# I am just so tired of complaints about complaints about DBSforums!



## RJS1111111 (Mar 23, 2002)

:lol:  :lol:


----------



## Scott Greczkowski (Mar 21, 2002)

Same here, cant we make some kind of rule that complaints about DBSforums get deleted? 

I chatted with Dan and he is a good guy, while I don't always agree with how his forum is run I have to remember it IS his forum.

Sometimes I think moving the messages to another area still eggs people on.

We are DBStalk.COM not the DBSforums dumping grounds.


----------



## Brian Rector (Mar 25, 2002)

Maybe the posts about DBSForums be replaced with lots and lots of happy faces and chuckles ....lol.
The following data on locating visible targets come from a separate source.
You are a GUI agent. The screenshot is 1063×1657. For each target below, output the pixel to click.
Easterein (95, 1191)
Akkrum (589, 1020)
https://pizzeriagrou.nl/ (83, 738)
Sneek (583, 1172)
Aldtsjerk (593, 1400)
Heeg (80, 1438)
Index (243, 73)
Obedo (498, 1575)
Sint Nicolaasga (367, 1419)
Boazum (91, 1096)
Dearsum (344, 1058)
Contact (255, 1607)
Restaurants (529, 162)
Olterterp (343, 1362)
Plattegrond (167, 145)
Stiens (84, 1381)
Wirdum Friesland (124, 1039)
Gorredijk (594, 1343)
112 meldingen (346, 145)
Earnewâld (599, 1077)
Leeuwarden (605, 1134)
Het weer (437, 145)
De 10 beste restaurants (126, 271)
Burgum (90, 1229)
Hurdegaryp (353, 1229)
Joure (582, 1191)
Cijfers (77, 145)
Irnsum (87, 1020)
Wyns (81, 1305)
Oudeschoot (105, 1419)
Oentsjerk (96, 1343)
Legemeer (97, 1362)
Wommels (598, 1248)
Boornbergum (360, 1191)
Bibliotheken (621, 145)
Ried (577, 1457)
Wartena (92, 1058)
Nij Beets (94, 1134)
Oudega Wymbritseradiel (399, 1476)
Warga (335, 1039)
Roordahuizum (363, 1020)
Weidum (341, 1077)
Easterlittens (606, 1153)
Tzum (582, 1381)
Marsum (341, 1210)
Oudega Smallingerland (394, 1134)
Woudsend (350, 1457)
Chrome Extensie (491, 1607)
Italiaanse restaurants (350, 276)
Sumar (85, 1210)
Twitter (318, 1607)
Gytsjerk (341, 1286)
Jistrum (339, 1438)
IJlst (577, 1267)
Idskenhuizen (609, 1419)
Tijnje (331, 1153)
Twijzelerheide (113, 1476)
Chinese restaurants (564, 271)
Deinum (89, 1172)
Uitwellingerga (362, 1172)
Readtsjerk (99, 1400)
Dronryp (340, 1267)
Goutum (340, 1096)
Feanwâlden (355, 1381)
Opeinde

However, if that did happen, then people would start to post stuff like:

"OH NO!!!! Those faces are staring right at me. They are telling me to watch lots and lots of Carrot Top AT&T commercials"

or

"I love DBSTalk. Its got those cute faces. They make me feel so nice and warm and cuddly. I think I will cuddle my DirecTivo now. Ahhhh.....the feeling"


----------



## Geronimo (Mar 23, 2002)

I would rather not go down the road of automatically deleting posts that are not politically correct. That is the very reason some come here.

Let's just show both the attackers---and DBSForums----- that it is possible to behave in a civilized manner.


----------



## jrjcd (Apr 23, 2002)

wait a sec!!!???!!!!we have to behave in a CIVILIZED manner here????no one told me about that!!!!!!


----------